Stored items

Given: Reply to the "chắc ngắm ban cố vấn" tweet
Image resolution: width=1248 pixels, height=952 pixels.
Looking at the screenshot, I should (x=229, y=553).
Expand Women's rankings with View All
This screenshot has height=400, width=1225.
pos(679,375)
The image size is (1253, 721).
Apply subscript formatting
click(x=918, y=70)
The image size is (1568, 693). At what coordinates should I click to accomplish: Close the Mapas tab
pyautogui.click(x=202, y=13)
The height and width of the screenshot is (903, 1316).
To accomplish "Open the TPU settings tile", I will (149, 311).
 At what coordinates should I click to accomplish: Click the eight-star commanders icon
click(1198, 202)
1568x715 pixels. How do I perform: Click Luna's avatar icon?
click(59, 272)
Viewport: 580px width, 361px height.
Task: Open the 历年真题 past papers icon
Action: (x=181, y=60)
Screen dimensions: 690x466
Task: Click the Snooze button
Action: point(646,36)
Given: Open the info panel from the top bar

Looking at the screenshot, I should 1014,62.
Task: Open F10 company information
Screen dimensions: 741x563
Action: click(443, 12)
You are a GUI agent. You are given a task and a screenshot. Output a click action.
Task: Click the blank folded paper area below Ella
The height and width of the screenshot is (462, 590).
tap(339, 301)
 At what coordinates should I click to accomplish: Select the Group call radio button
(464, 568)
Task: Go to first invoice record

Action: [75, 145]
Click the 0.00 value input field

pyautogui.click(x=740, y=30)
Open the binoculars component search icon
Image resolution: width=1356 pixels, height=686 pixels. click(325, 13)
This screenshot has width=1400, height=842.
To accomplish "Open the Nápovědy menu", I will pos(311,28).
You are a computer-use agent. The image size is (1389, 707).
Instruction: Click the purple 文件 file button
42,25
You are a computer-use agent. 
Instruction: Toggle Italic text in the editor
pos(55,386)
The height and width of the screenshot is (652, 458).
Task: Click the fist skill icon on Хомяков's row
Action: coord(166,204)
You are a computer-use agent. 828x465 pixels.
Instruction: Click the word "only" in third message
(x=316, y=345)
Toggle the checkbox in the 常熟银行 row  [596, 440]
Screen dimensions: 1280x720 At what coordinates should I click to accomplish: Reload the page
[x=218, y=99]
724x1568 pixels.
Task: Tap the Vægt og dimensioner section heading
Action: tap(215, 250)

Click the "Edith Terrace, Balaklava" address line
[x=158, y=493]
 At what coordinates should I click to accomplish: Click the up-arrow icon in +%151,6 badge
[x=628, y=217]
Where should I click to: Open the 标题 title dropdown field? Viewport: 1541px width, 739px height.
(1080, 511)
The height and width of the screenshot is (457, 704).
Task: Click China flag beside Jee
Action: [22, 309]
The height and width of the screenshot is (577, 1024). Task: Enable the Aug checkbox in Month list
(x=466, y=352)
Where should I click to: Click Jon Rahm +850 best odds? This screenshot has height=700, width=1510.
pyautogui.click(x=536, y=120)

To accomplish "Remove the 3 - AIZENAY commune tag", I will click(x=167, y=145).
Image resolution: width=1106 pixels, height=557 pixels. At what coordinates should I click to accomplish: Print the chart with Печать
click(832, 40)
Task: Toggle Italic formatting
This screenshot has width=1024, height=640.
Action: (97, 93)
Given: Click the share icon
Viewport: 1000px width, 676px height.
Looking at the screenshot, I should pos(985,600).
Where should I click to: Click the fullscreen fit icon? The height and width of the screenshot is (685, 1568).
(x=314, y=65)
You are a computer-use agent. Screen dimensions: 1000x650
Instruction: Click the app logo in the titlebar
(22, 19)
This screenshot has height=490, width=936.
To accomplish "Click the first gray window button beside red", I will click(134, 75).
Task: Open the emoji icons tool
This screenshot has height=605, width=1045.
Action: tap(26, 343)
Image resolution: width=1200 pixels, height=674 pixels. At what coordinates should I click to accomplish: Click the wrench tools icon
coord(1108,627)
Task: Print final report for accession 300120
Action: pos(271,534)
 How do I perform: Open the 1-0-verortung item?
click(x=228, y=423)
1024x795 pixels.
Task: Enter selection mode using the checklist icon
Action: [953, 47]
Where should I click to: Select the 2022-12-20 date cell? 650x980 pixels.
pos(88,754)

--- TO DO ---
Without changing a word, print all of the entries above.

--- RESULT OF THE EXERCISE ---
Given: Reply to the "chắc ngắm ban cố vấn" tweet
Image resolution: width=1248 pixels, height=952 pixels.
Looking at the screenshot, I should (x=229, y=553).
Expand Women's rankings with View All
This screenshot has height=400, width=1225.
pos(679,375)
The image size is (1253, 721).
Apply subscript formatting
click(x=918, y=70)
The image size is (1568, 693). At what coordinates should I click to accomplish: Close the Mapas tab
pyautogui.click(x=202, y=13)
The height and width of the screenshot is (903, 1316).
To accomplish "Open the TPU settings tile", I will (149, 311).
 At what coordinates should I click to accomplish: Click the eight-star commanders icon
click(1198, 202)
1568x715 pixels. How do I perform: Click Luna's avatar icon?
click(59, 272)
Viewport: 580px width, 361px height.
Task: Open the 历年真题 past papers icon
Action: (x=181, y=60)
Screen dimensions: 690x466
Task: Click the Snooze button
Action: point(646,36)
Given: Open the info panel from the top bar

Looking at the screenshot, I should 1014,62.
Task: Open F10 company information
Screen dimensions: 741x563
Action: click(443, 12)
You are a GUI agent. You are given a task and a screenshot. Output a click action.
Task: Click the blank folded paper area below Ella
The height and width of the screenshot is (462, 590).
tap(339, 301)
 At what coordinates should I click to accomplish: Select the Group call radio button
(464, 568)
Task: Go to first invoice record

Action: [75, 145]
Click the 0.00 value input field

pyautogui.click(x=740, y=30)
Open the binoculars component search icon
Image resolution: width=1356 pixels, height=686 pixels. click(325, 13)
This screenshot has width=1400, height=842.
To accomplish "Open the Nápovědy menu", I will pos(311,28).
You are a computer-use agent. The image size is (1389, 707).
Instruction: Click the purple 文件 file button
42,25
You are a computer-use agent. 
Instruction: Toggle Italic text in the editor
pos(55,386)
The height and width of the screenshot is (652, 458).
Task: Click the fist skill icon on Хомяков's row
Action: coord(166,204)
You are a computer-use agent. 828x465 pixels.
Instruction: Click the word "only" in third message
(x=316, y=345)
Toggle the checkbox in the 常熟银行 row  [596, 440]
Screen dimensions: 1280x720 At what coordinates should I click to accomplish: Reload the page
[x=218, y=99]
724x1568 pixels.
Task: Tap the Vægt og dimensioner section heading
Action: tap(215, 250)

Click the "Edith Terrace, Balaklava" address line
[x=158, y=493]
 At what coordinates should I click to accomplish: Click the up-arrow icon in +%151,6 badge
[x=628, y=217]
Where should I click to: Open the 标题 title dropdown field? Viewport: 1541px width, 739px height.
(1080, 511)
The height and width of the screenshot is (457, 704).
Task: Click China flag beside Jee
Action: [22, 309]
The height and width of the screenshot is (577, 1024). Task: Enable the Aug checkbox in Month list
(x=466, y=352)
Where should I click to: Click Jon Rahm +850 best odds? This screenshot has height=700, width=1510.
pyautogui.click(x=536, y=120)

To accomplish "Remove the 3 - AIZENAY commune tag", I will click(x=167, y=145).
Image resolution: width=1106 pixels, height=557 pixels. At what coordinates should I click to accomplish: Print the chart with Печать
click(832, 40)
Task: Toggle Italic formatting
This screenshot has width=1024, height=640.
Action: (97, 93)
Given: Click the share icon
Viewport: 1000px width, 676px height.
Looking at the screenshot, I should pos(985,600).
Where should I click to: Click the fullscreen fit icon? The height and width of the screenshot is (685, 1568).
(x=314, y=65)
You are a computer-use agent. Screen dimensions: 1000x650
Instruction: Click the app logo in the titlebar
(22, 19)
This screenshot has height=490, width=936.
To accomplish "Click the first gray window button beside red", I will click(134, 75).
Task: Open the emoji icons tool
This screenshot has height=605, width=1045.
Action: tap(26, 343)
Image resolution: width=1200 pixels, height=674 pixels. At what coordinates should I click to accomplish: Click the wrench tools icon
coord(1108,627)
Task: Print final report for accession 300120
Action: pos(271,534)
 How do I perform: Open the 1-0-verortung item?
click(x=228, y=423)
1024x795 pixels.
Task: Enter selection mode using the checklist icon
Action: [953, 47]
Where should I click to: Select the 2022-12-20 date cell? 650x980 pixels.
pos(88,754)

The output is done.